DVD Review: Forsaken

We've been here before .....

We’ve been here before …..


Directed by Jon Cassar

Certificate 15

Starring Kiefer Sutherland, Donald Sutherland, Brian Cox, Demi Moore

Released on 11th July 2016


Nearly 25 years ago, there was a western about a notorious former gunfighter who’d hung up his weapons.  He tried to keep out of a dispute but, when it caused the death of somebody he cared about, he picked up his guns again, sorted things out and disappeared into anonymity once more.

That film was Clint Eastwood’s Unforgiven, for my money one of the finest westerns ever made.  This week sees the DVD release of another western, Forsaken, which isn’t.  But the title gives you an idea of what to expect.

While it’s not completely a re-run of Eastwood’s Oscar winner, the similarities are endless.  After years away, John Henry Clayton (Kiefer Sutherland) returns to the family home with both the Civil War and years as a gunfighter behind him.  He’s not exactly welcomed with open arms by his father, the Reverend William (Donald Sutherland), who blames his son’s way of life for the death of his beloved wife.  Proving that he’s a reformed character isn’t made easy: he’s picked on by the local bad boys working for the land grabbing McCurdy (Brian Cox).  It’s only when his father is attacked that he decides he can’t turn the other cheek any more.

There’s references to plenty of other westerns as well, not just Unforgiven, plus just about every convention of the genre you can think of.  In fact, you might as well keep a list of both while you’re watching, because it might actually be more fun.  Take gunfighter Gentleman Dave Turner (Michael Wincott), who’s based his entire performance on Val Kilmer’s Doc Holliday from Tombstone (1993) – dapper clothes, Southern drawl, twirly moustache.  The only things he’s missing are the hacking cough and matching sweaty appearance.  And, by the way, what sort of name for a deadly gunfighter is Dave??  There’s the woman John Henry left behind him, this time played by Demi Moore, looking far too line-free for a woman who works on the family ranch.  And the final voiceover sounds like it was lifted straight out of Legends Of The Fall (1994) with a tweak here and there.

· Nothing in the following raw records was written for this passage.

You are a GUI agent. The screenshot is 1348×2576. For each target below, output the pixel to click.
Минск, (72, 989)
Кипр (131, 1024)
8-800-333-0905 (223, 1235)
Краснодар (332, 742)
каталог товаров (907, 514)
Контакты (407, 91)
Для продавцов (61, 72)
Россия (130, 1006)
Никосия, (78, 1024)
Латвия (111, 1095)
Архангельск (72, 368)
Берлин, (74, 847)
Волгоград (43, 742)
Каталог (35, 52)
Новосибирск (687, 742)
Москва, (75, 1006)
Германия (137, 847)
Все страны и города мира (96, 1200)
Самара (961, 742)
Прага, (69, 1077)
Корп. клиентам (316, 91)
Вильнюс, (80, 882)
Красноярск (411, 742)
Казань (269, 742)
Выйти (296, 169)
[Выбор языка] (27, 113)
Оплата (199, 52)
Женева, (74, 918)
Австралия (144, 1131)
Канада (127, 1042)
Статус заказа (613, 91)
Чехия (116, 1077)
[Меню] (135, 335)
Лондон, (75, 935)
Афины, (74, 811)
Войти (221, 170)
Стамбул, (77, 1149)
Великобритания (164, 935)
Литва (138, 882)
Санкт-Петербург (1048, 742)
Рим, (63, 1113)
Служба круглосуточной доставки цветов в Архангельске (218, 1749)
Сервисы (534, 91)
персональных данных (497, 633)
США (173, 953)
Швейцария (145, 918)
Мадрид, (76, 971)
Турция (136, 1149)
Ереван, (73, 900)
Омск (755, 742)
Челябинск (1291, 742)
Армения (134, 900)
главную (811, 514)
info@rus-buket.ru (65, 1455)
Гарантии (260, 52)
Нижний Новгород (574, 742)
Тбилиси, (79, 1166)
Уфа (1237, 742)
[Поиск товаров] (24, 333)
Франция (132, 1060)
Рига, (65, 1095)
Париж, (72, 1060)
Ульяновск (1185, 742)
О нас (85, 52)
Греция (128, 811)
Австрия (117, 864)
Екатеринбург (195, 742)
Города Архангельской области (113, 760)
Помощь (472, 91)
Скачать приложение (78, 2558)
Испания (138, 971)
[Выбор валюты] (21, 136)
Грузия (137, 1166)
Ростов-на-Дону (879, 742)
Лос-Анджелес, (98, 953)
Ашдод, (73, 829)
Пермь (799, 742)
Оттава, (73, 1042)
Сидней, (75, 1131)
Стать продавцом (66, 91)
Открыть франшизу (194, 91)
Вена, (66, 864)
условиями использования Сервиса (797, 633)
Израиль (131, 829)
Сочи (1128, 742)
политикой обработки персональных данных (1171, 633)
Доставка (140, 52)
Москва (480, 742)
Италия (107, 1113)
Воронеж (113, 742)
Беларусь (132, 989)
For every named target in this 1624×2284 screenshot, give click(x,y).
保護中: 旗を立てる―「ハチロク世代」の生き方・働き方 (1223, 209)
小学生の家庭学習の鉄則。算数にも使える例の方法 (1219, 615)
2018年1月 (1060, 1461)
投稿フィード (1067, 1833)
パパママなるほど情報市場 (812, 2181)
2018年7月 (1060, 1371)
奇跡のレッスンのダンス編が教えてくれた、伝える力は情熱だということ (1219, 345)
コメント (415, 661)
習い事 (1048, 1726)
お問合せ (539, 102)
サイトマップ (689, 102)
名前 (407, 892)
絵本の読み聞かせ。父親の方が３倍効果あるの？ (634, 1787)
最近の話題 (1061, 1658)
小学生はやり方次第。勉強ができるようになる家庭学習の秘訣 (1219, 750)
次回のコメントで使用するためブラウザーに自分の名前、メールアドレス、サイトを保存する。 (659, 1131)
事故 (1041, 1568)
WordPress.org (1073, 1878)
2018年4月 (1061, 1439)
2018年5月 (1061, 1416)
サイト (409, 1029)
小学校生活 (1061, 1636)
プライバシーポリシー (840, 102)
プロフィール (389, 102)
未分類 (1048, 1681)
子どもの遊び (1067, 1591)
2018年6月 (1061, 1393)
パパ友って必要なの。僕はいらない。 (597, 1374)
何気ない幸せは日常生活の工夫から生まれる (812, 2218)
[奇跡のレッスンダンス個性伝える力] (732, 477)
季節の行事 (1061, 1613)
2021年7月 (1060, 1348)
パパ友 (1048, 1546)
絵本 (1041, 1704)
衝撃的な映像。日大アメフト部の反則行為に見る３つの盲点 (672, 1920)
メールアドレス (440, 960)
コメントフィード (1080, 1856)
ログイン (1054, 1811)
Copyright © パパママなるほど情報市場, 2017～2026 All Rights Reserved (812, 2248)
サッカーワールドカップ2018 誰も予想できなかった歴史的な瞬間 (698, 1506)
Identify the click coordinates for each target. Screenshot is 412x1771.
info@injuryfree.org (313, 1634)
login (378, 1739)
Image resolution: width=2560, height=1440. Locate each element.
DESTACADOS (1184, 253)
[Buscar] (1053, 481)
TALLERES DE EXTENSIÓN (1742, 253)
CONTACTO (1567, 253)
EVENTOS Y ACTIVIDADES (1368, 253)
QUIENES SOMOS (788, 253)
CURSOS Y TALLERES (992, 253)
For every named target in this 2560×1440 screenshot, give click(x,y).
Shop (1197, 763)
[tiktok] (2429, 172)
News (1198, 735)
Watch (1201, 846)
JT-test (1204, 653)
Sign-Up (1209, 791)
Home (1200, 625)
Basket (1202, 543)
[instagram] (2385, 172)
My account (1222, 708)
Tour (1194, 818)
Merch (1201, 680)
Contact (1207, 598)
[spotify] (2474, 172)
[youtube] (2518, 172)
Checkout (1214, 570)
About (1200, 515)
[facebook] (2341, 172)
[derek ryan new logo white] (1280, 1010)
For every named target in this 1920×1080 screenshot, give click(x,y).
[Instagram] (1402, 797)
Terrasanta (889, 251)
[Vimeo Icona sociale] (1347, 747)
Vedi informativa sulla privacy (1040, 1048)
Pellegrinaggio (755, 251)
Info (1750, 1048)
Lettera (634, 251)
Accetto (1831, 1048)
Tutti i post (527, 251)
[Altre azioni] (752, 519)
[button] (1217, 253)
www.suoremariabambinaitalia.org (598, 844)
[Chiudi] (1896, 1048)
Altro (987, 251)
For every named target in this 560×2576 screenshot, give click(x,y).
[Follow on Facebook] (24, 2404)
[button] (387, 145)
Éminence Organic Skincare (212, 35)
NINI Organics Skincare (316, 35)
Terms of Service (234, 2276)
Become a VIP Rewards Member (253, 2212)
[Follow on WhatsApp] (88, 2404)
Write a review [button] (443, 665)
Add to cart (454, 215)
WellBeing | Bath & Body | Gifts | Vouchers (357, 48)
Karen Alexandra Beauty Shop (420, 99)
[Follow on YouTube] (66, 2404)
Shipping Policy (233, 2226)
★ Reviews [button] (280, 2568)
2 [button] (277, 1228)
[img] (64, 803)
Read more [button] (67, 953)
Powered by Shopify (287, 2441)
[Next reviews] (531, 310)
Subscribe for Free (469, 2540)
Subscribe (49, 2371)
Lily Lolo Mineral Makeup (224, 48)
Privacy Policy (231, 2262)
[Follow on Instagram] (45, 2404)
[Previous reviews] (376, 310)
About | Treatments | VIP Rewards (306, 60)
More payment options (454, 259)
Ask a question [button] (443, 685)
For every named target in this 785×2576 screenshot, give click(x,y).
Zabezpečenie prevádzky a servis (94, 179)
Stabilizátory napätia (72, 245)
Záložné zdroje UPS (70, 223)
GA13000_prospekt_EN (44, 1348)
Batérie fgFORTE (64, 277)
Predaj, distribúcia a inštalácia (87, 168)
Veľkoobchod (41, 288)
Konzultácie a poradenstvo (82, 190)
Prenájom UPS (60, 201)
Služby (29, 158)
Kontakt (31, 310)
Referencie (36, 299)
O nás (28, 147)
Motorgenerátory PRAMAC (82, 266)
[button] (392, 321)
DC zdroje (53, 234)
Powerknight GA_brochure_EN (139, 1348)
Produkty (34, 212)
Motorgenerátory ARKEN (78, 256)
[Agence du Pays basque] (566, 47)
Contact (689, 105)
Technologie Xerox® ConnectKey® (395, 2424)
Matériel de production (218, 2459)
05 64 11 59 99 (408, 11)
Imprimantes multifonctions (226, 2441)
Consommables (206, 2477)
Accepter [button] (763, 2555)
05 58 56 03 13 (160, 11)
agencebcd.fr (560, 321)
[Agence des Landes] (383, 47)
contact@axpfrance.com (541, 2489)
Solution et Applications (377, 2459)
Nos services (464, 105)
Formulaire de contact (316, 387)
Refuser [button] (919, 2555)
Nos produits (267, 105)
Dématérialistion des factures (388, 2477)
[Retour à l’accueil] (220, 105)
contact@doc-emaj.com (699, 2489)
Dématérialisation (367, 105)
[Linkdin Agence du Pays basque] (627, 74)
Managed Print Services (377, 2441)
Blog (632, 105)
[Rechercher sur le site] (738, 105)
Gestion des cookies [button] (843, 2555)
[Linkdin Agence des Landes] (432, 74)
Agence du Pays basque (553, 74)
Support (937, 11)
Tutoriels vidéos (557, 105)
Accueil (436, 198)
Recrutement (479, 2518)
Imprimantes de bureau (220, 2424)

We’ve most certainly been here before.  So has Kiefer Sutherland, because he’s re-united with director Jon Cassar, who was behind the majority of 24.  Cassar has spent virtually all his career in TV, either making drama series or movies for television and, in truth, this comes across like another one for the small screen.  It’s predictable, derivative and never gets beyond being run of the mill.

Sutherland’s also re-united with his dad, playing his dad.  Not that it makes much difference because what is potentially a good cast is lumbered with a leaden script and some scenes which are unintentionally comic.  The way Sutherland junior strides through town to dole out retribution looks downright ludicrous.

Years ago, this would have been described as a B western.  Soft focus and pretty to look at, but still nowhere near good enough to be a main feature.  Today it’s condemned by the words “straight to DVD” because, despite screenings at some film festivals, that’s exactly what’s happened to it.  I wonder how long it’ll be before it ends up where it belongs – tucked away on Channel 5 on a weekday afternoon.


Verdict:         2


Forsaken is released on DVD on Monday, 11 July and reviewed on Talking Pictures on Thursday, 14 July.